Sulla base di tale norma avrebbe dovuto far luogo alla
conversione del rito, cui però era di ostacolo il disposto
dell’art. 30, comma 5, cod. proc. amm.vo, il quale stabilisce il
termine di decadenza di centoventi giorni dal passaggio in
giudicato della sentenza di annullamento per dare ingresso
alla domanda risarcitoria, termine nella specie decorso. Così il
Tribunale amministrativo era pervenuto a sostenere la
rilevanza della questione di legittimità costituzionale, relativa
al citato art. 30, comma 5, del d.lgs. n. 104 del 2010.
Dopo avere ricostruito la fattispecie all’esame del collegio,
l’Avvocatura generale dello Stato rimarca che la domanda
formulata dal ricorrente davanti al TAR era diretta ad
ottenere, ai sensi dell’art. 112, comma 3, del codice, la
condanna del Ministero della salute al pagamento di una
somma di denaro, a titolo di risarcimento del danno
imputabile «al ritardo nella esecuzione o/e violazione o/e
inosservanza» del giudicato formatosi sulla sentenza n. 4140
del 2006, emessa dal Tribunale amministrativo di Palermo.
Tale vizio, ad avviso dell’interveniente, si tradurrebbe in
evidente irrilevanza della questione posta in sede di giudizio di
legittimità costituzionale, in quanto la norma denunciata non
sarebbe applicabile, perché estranea al petitum azionato dal
ricorrente medesimo. Sotto altro profilo, la censura del giudice a quo si rivelerebbe
inammissibile, perché il rimettente non potrebbe affidare a
questa Corte l’individuazione in concreto di un diverso
termine per l’esercizio di un diritto o un’azione, senza indicarlo.
Infatti, così facendo, solleciterebbe l’esercizio di un potere
discrezionale riservato al legislatore.
Infine, omettendo di formulare un petitum specifico, si
lascerebbe indeterminato il possibile intervento della Corte:
«In tali circostanze l’eventuale accoglimento della questione
sfocerebbe in una pronuncia additiva a contenuto non
costituzionalmente obbligato, la quale presupporrebbe
l’esercizio di valutazioni discrezionali, che esulano dalle
funzioni del Giudice delle leggi» (è richiamata l’ordinanza n.
233 del 2007).
Nel merito, la difesa dello Stato, dopo aver descritto il quadro
normativo di riferimento, ritiene che la questione sarebbe
manifestamente infondata, in quanto il termine di decadenza
previsto per l’esercizio dell’azione risarcitoria (sia autonoma,
sia conseguente alla pronuncia di annullamento) sarebbe del
tutto congruo.
In primo luogo, la previsione di tale termine non sarebbe una
novità nell’ambito della giustizia amministrativa. Infatti, si
tratterebbe del doppio di quello previsto per il ricorso
giurisdizionale amministrativo; inoltre, esso sarebbe analogo a
quello stabilito per il ricorso straordinario al Capo dello Stato.
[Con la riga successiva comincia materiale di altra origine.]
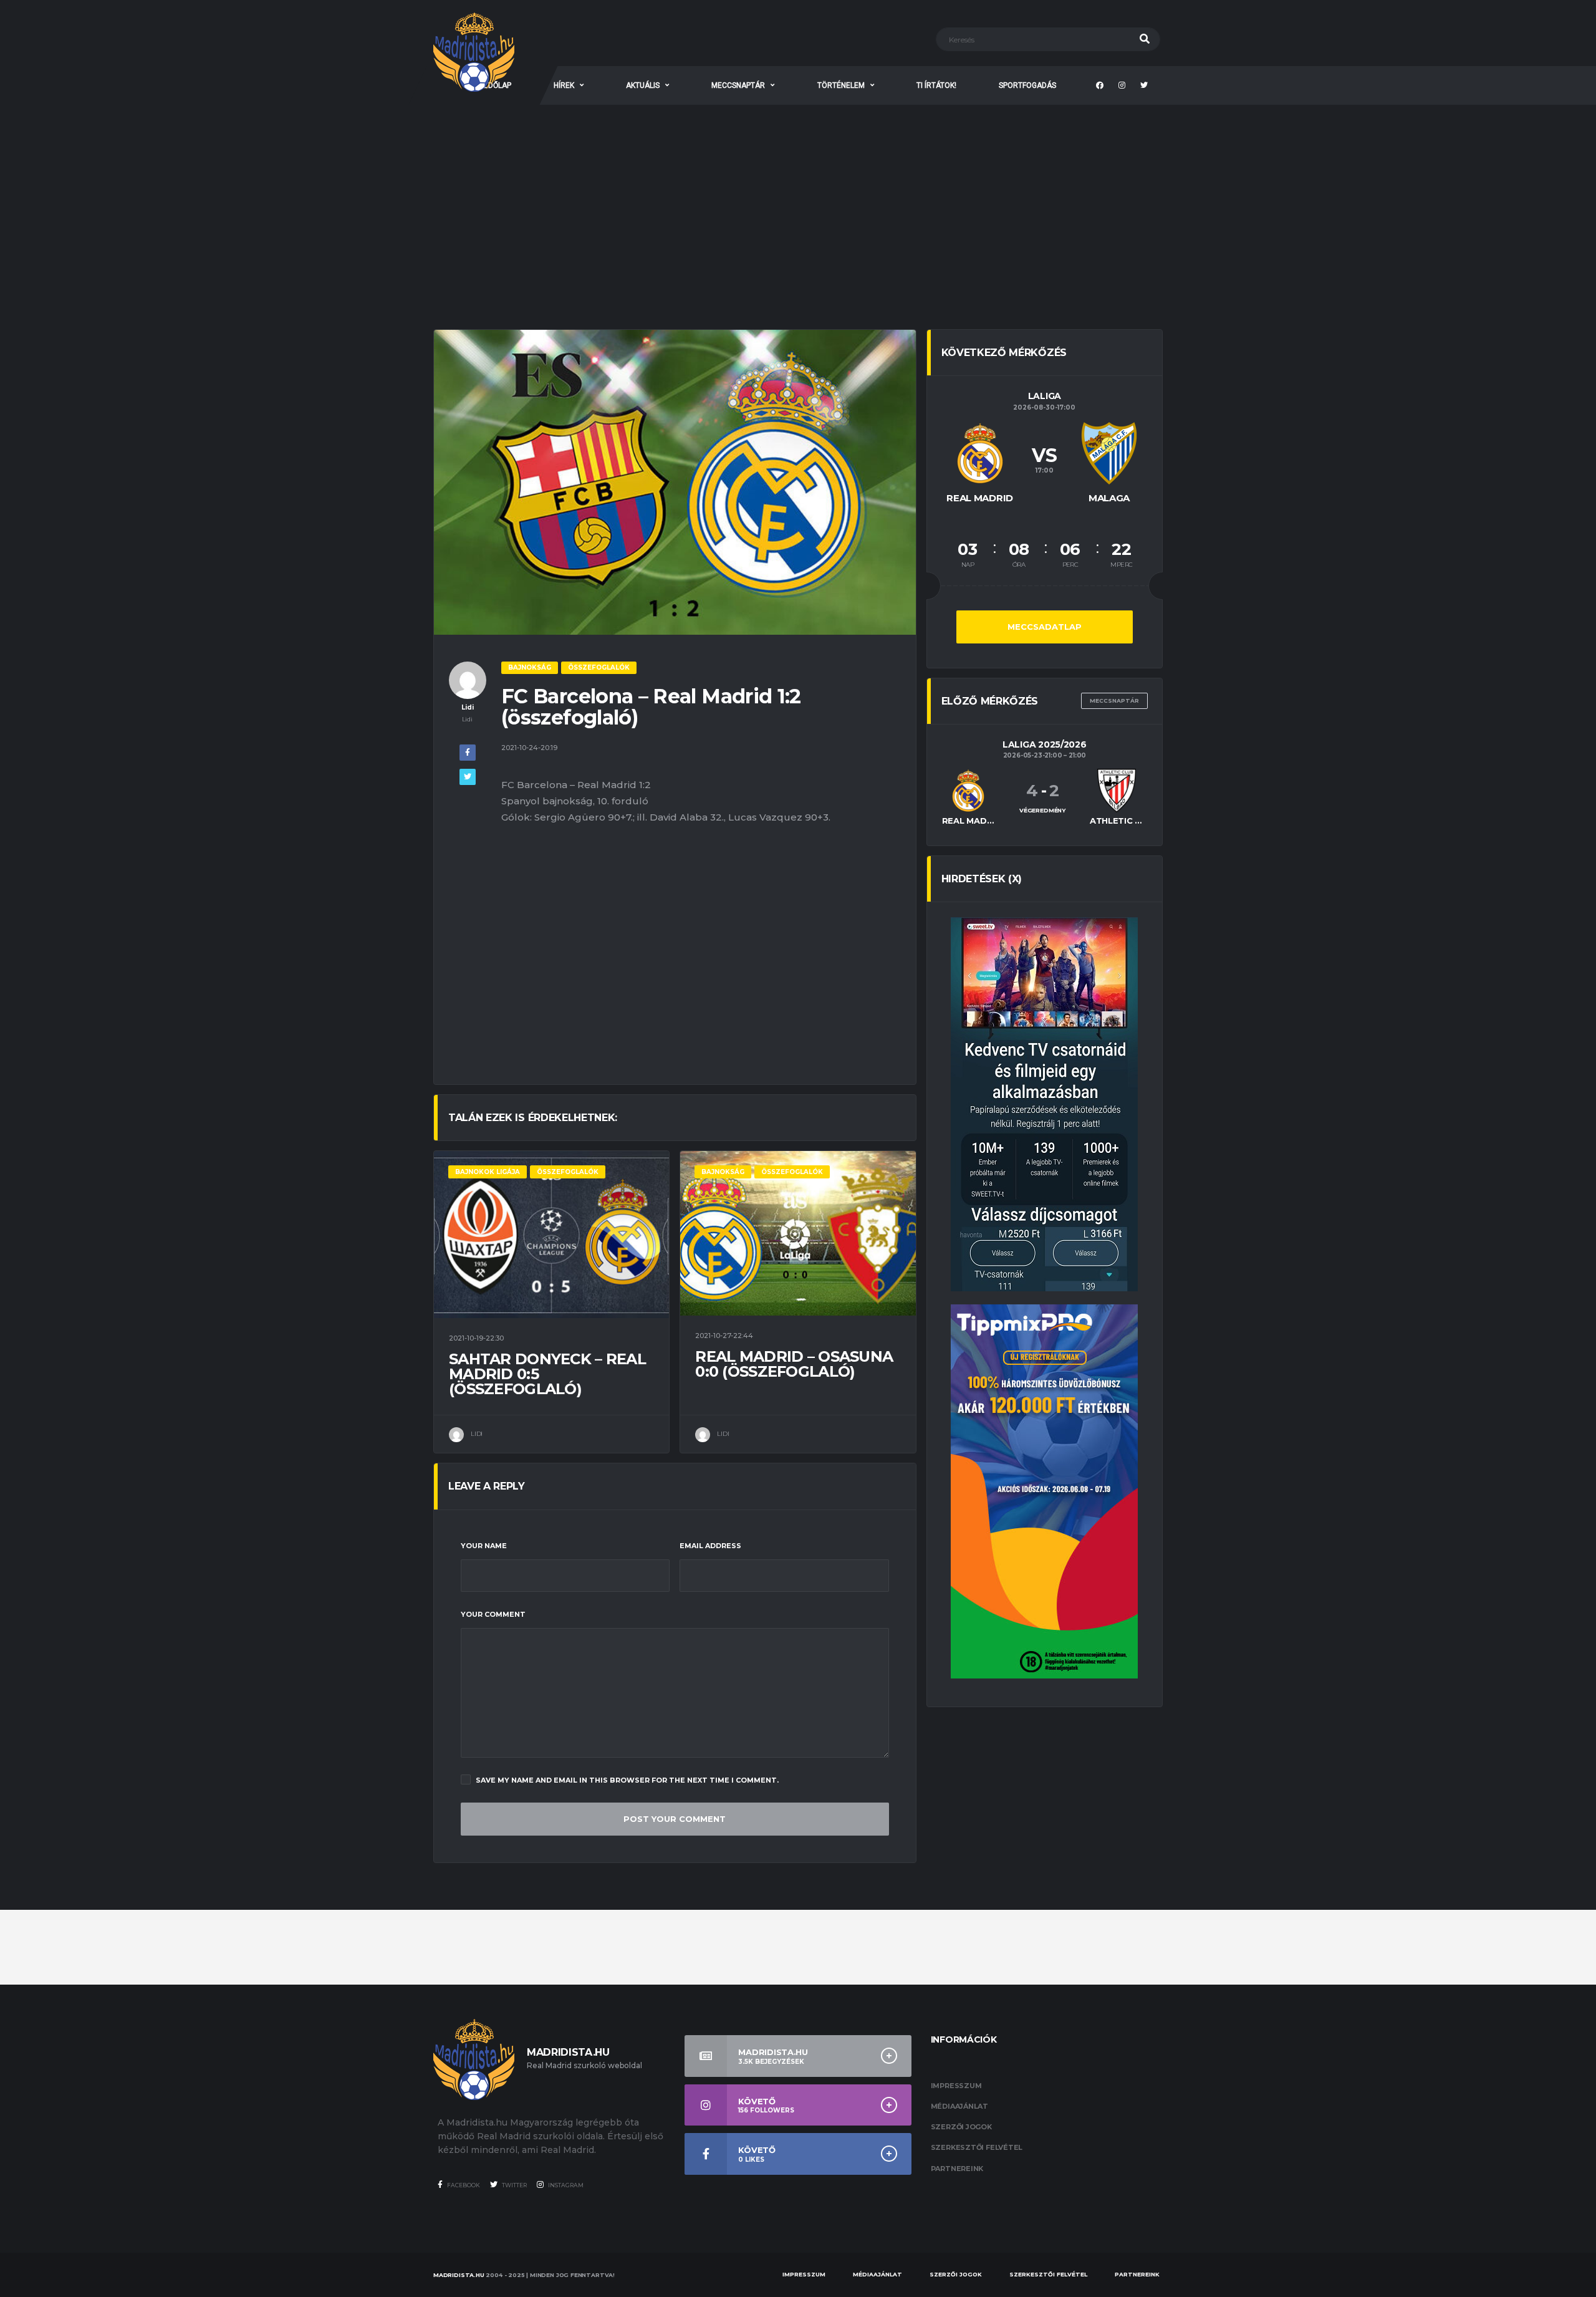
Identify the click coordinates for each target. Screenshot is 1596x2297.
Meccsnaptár (1114, 700)
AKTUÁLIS (643, 85)
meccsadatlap (1044, 627)
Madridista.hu (458, 2274)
Ad avviso della difesa dello Stato, la ratio sottesa all’opzione
legislativa si fonderebbe su un comprensibile compromesso
tra superamento della cosiddetta pregiudiziale amministrativa
e necessità della finanza pubblica. Tale intenzione del
legislatore emergerebbe con evidenza dall’esame delle linee
guida indicate nella relazione di accompagnamento della
bozza di decreto legislativo inviata alle Commissioni
parlamentari, la quale, ricostruendo i tratti essenziali di tale
scelta, afferma tra l’altro che la previsione di termini di
decadenza non è estranea alla tutela risarcitoria, ancor di più
a fronte di evidenti esigenze di stabilizzazione delle vicende
coinvolgenti la pubblica amministrazione.
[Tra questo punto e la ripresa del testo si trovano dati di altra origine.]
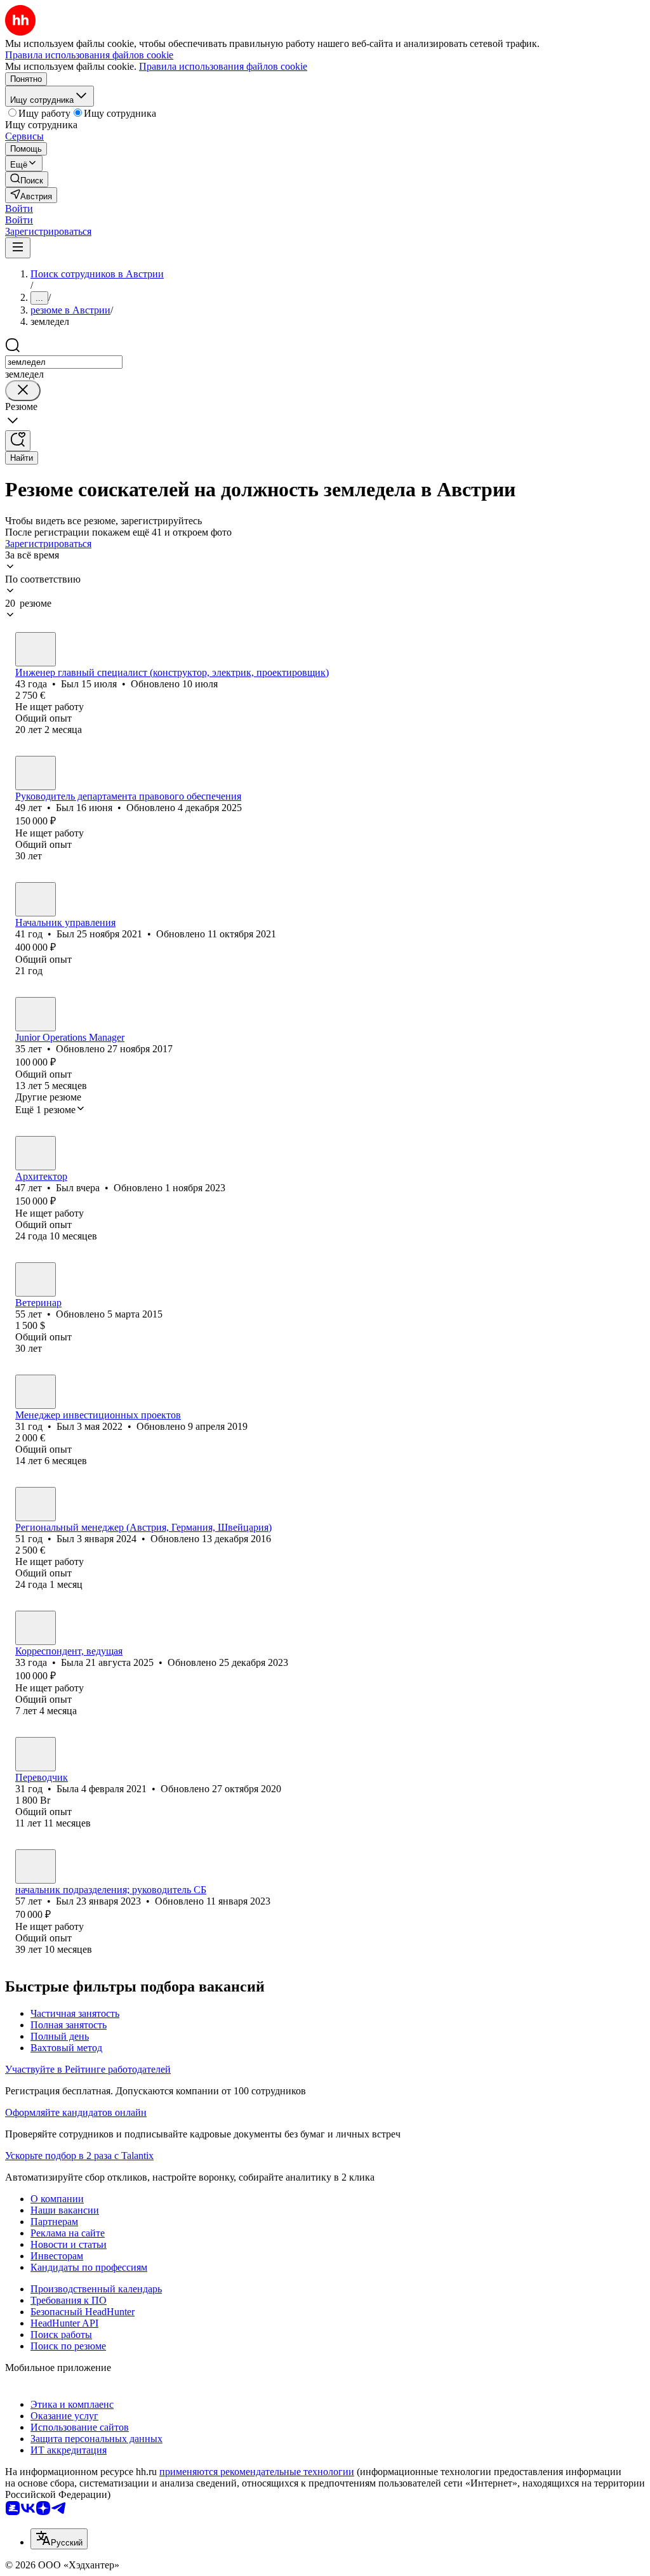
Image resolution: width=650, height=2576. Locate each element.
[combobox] (64, 362)
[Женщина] (35, 1014)
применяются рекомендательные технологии (256, 2471)
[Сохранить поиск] (17, 440)
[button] (19, 208)
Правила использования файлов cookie (223, 66)
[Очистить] (23, 390)
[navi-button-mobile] (17, 247)
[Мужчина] (35, 649)
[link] (26, 179)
Infine, la difesa dello Stato richiama l’insegnamento del
giudice comunitario, che ha ritenuto ammissibile l’azione
risarcitoria in via autonoma, però ridimensionandone la
portata in concreto con l’imposizione al giudice di vagliare
nel merito l’incidenza che una corretta e tempestiva iniziativa
rimediale avrebbe potuto sortire sotto il profilo della riduzione
del pregiudizio (Corte di giustizia dell’Unione europea,
sentenza del 14 febbraio 1989, in causa C-346/87). Pertanto, in ambito europeo sarebbe fortemente avvertita
l’esigenza di evitare che la validità degli atti amministrativi
comunitari e la certezza dei sottostanti assetti d’interessi
possano essere messe in discussione al di fuori di un termine di
decadenza.
Anche la Corte di cassazione, sezioni unite civili, con sentenza
del 28 dicembre 2008, n. 30254, ha affermato che è nella
disponibilità del legislatore disciplinare la tutela delle situazioni
giuridiche soggettive, assoggettando a termini di decadenza
l’esercizio dell’azione, come accade in materia societaria per
il risarcimento del danno derivante da una delibera
assembleare che il socio non è legittimato ad impugnare.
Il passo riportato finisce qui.